However, in relation to this matter, it is essential to attribute the right role to the auditor: the auditor has secondary responsibility after management to provide information about the entity. The auditor should not be enforced to give information not given by management in the financial statements. Therefore, FEE has encouraged the IAASB to initiate discussions with the IASB in order to coordinate such financial reporting enhancements.
3. Other information
Like CPAB, FEE believes that the requirements included in ISA 720 could be further extended to make the auditor’s report more informative and comprehensive.
Therefore, FEE proposes that auditors also report on the consistency of other information with the financial statements, based on his/her knowledge and understanding of the entity and its environment. However, FEE concurs with the CPAB’s analysis that the responsibilities of both parties – management and auditors - should be defined more precisely to avoid creating an expectation gap in this respect.
4. Reporting internally to management and to those charged with governance
Further to the Discussion Paper on the “Auditor Reporting Model”, but linked to the overall project on “Enhancing Audit Quality”, FEE would like to draw CPAB’s attention to some key positions about reporting on internal controls.
Creating more interaction with the audit committee is the right step forward. Such interaction will be fed by more communication of added-value information on the audit work performed.
FEE truly thinks that European legislation should avoid incorporating a Sarbanes-Oxley Act(SOX) approach, but should aim at enhancing efficient communication between the auditor and management on key information related to the entity.

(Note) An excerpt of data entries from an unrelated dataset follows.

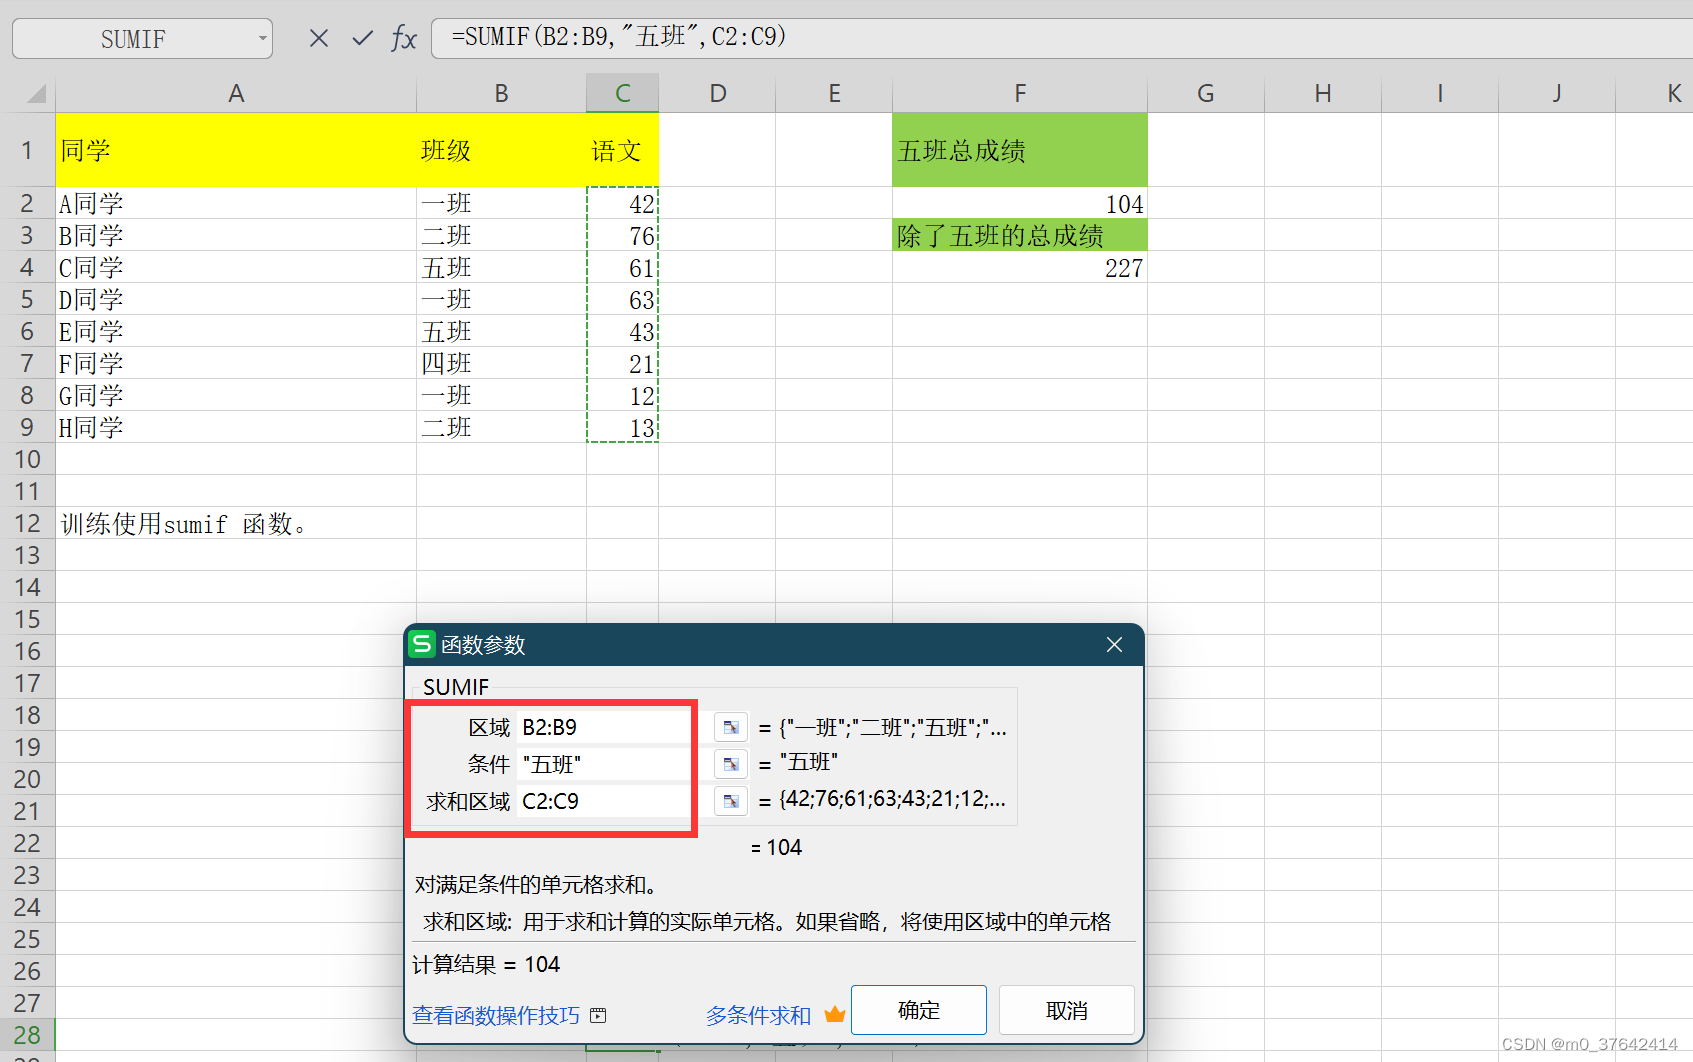
Task: Click inside the formula bar
Action: click(x=700, y=37)
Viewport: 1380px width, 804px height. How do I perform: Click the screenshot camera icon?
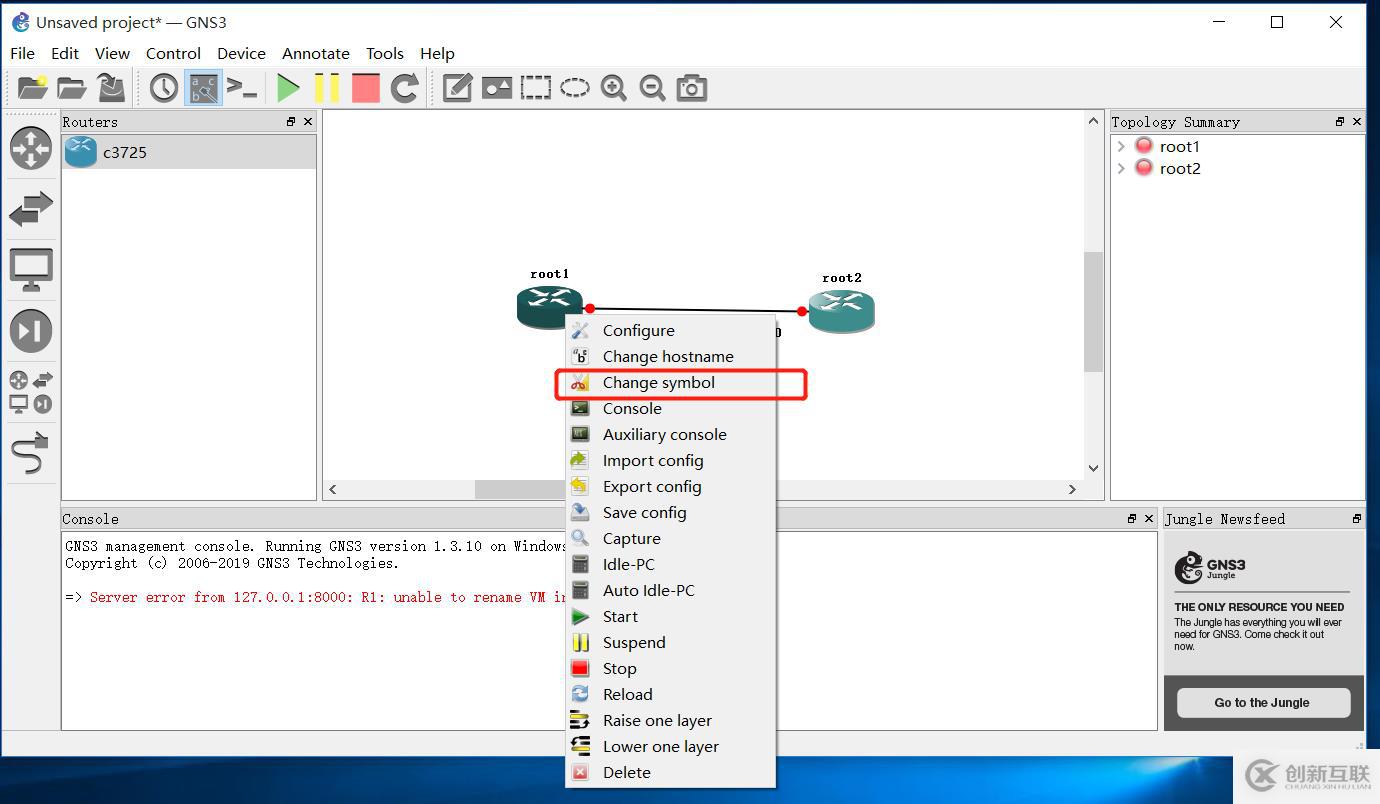pyautogui.click(x=691, y=88)
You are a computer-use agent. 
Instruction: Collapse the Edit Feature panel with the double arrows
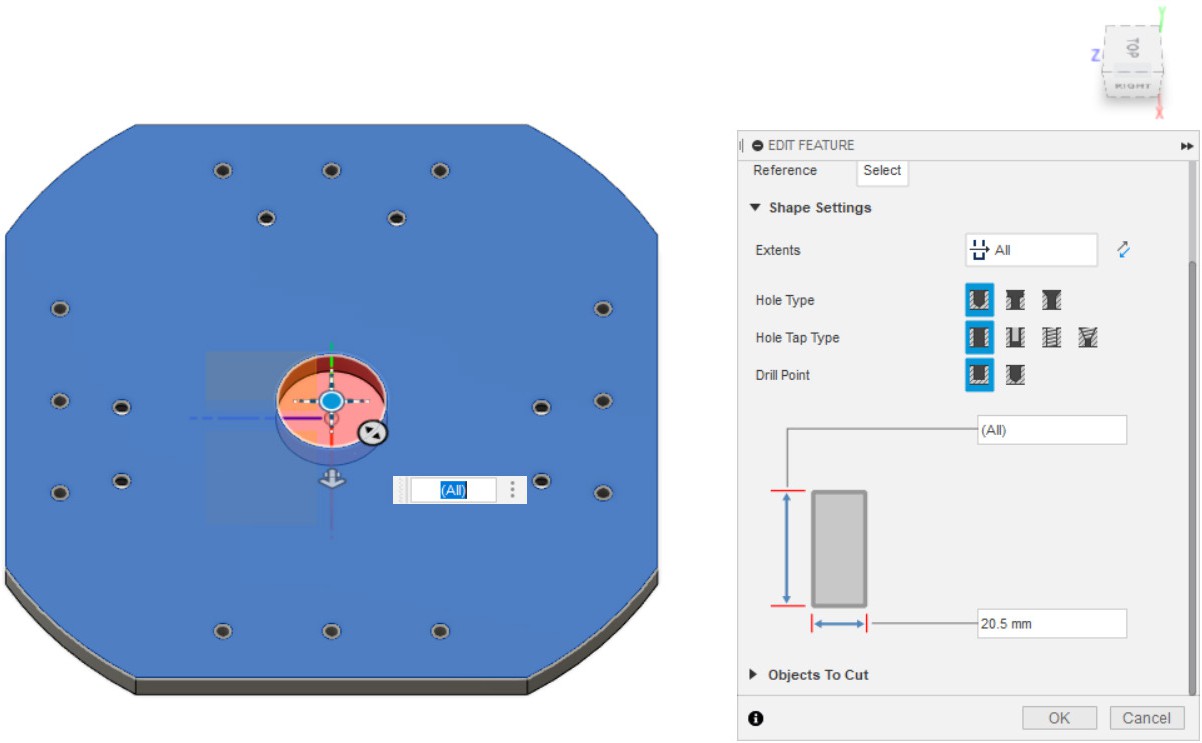tap(1187, 146)
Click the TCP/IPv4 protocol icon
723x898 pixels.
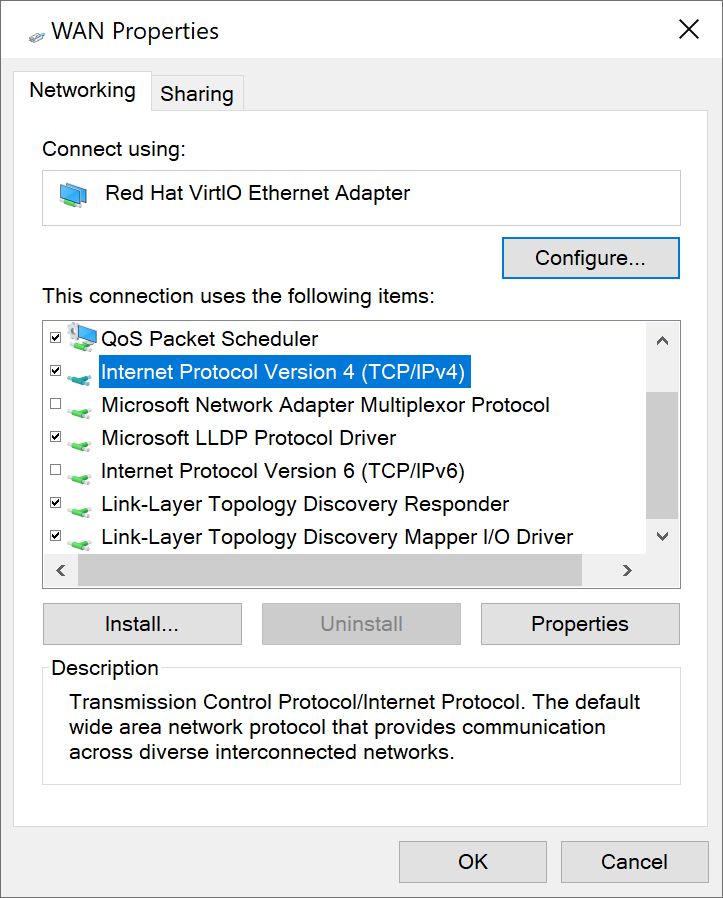click(81, 373)
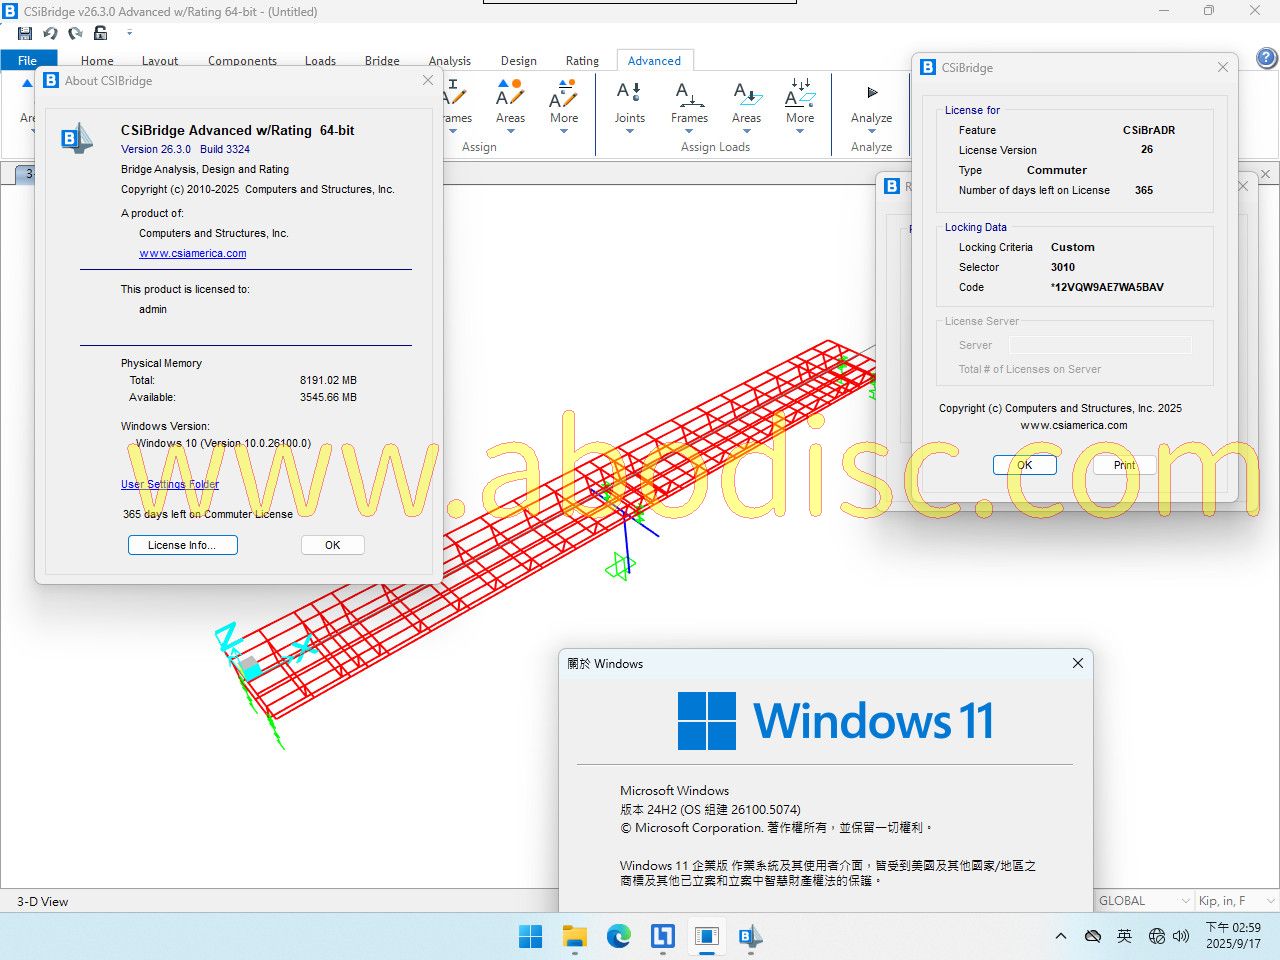The height and width of the screenshot is (960, 1280).
Task: Open the Design ribbon tab
Action: (x=518, y=61)
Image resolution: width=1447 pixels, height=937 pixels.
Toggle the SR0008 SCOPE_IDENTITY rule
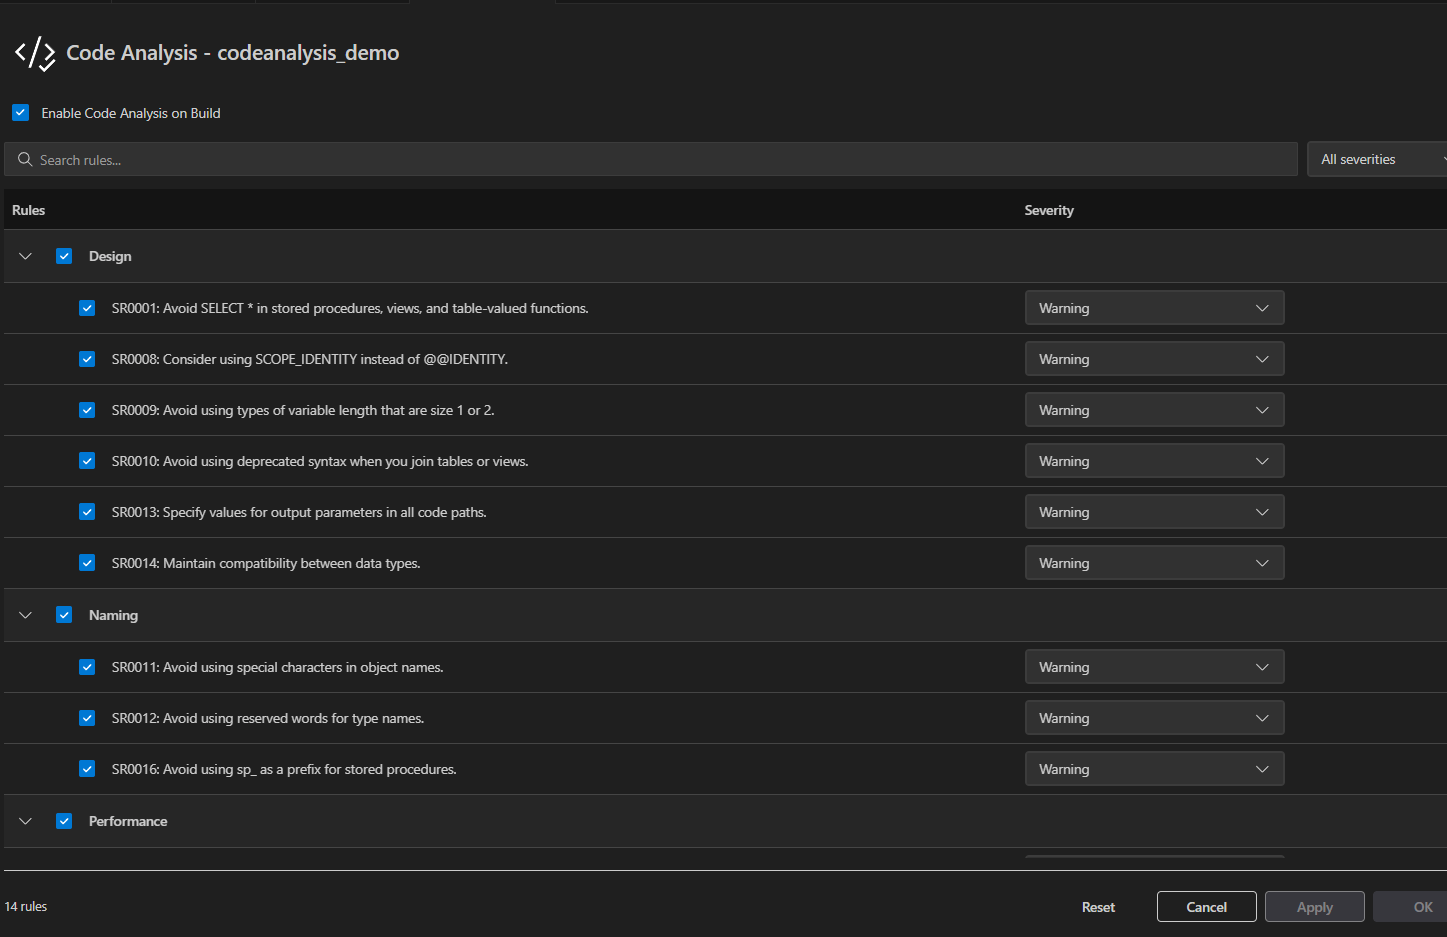(87, 358)
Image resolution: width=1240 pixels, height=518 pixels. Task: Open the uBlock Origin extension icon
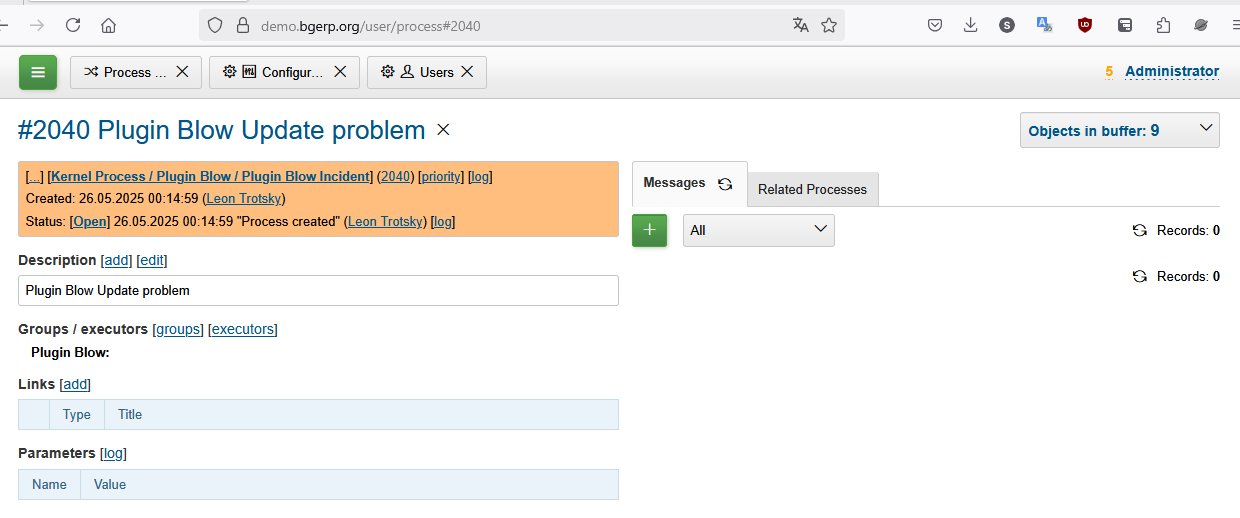(1084, 26)
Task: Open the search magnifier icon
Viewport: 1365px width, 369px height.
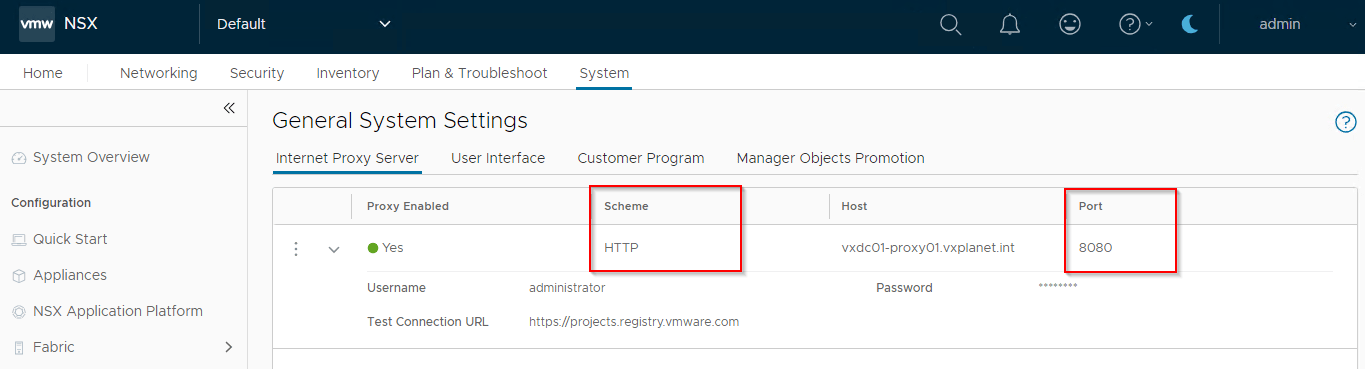Action: point(951,24)
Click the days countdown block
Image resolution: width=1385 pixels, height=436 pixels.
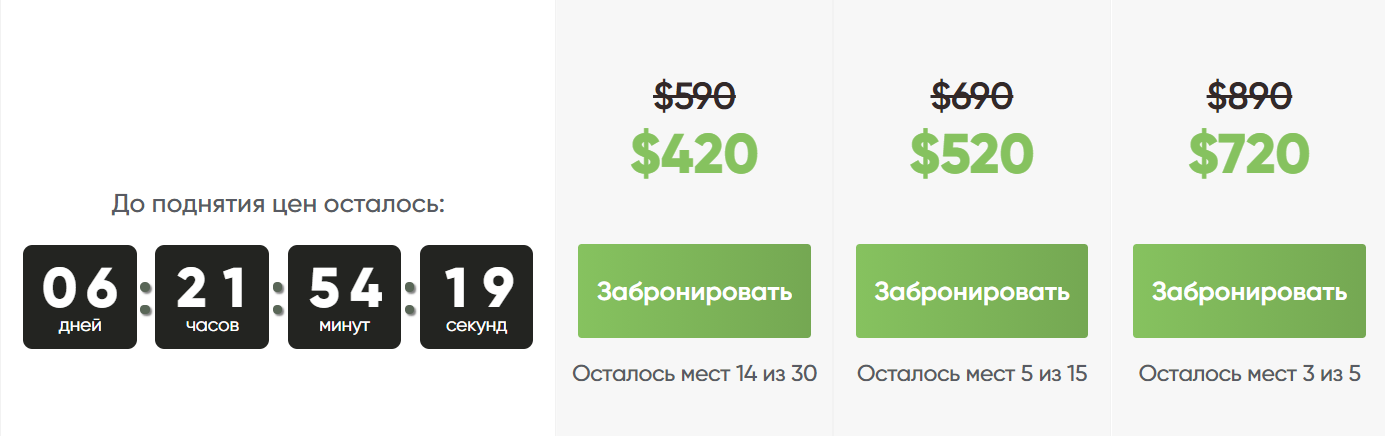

This Draft Report should be seen as a positive first step in the legislative process. It is more reasonable than the EC Proposals and takes better account of market reality, the public interest and the practical input provided by the profession. But, the report is likely to change again during the legislative process. It is not time to reduce attention and the profession needs to continue objectively and reasonably informing the debate in the public interest.